Moving Beyond the Impasse in Niger
A willingness to bear the burden of some difficult decisions while considering the long-term regional interests—as well as America’s own strategic interests—will be needed in the coming days and weeks.
• While the loss of the principle of never condoning unconstitutional changes of government would be a major setback for Africa, as well as a deep injustice to President Bazoum who won the support of 55 percent of Nigeriens in the February 2021 runoff, it has to be admitted that the junta will not be easily displaced in the short term. Constructive ways must be found to engage with it as the de facto authority in Niger, a country twice the size of France in the middle of the strategic crossroads between North Africa and Sub-Saharan Africa.

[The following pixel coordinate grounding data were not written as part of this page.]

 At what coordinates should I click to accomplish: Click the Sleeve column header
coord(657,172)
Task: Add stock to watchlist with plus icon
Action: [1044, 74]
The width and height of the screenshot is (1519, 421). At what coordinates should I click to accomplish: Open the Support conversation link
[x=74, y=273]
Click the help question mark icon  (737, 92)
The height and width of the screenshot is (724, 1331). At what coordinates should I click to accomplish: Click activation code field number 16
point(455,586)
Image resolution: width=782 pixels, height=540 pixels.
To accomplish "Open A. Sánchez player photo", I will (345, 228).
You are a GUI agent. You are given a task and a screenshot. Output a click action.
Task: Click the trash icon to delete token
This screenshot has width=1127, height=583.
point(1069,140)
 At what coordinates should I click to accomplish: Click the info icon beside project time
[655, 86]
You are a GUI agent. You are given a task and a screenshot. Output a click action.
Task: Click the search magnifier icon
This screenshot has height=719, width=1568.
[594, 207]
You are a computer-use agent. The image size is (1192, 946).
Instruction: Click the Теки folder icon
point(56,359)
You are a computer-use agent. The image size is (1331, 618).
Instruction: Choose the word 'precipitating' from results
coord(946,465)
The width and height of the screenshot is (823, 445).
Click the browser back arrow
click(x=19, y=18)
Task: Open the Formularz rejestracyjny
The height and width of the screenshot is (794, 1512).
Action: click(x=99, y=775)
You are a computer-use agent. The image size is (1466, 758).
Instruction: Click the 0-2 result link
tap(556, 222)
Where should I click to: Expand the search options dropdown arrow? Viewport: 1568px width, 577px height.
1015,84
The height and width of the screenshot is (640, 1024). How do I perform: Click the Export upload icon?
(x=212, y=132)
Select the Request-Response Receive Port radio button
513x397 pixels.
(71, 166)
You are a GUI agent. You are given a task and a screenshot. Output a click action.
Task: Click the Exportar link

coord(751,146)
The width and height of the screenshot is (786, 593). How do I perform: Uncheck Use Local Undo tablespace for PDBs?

• President Bazoum and other senior officials who have been detained since the putsch must be freed and their safety as well as that of their families assured. There is really no way forward without satisfying this basic condition.
• The Wagner Group—or any other similar proxy for malign external actors—must not be allowed to infiltrate Niger beyond what they have already done with disinformation campaigns. The junta will have to retract its bombastic invitation and undertake to not allow the criminal network into the country.
• The United States and other international partners still welcome in Niger—alas for France, resentment against the former colonial power is such that it is unlikely that the five defense and security cooperation agreements scrapped by the junta can be salvaged—should try to find practical modalities to do so. The two U.S. airbases in Niamey and Agadez have significant strategic value on a number of different levels and the positive influence that the American military presence in the country has had in terms of improved national and regional security should not be lost. If the Biden administration has been seeking a way to engage with the Burkinabè junta to advance security and keep Wagner at bay, all the more reason to approach Niger in the same spirit. (Tellingly, while the French embassy in Niamey was attacked by pro-coup mobs waving Nigerien and Russian flags, the new sprawling new U.S. embassy has seen nothing of the sort.)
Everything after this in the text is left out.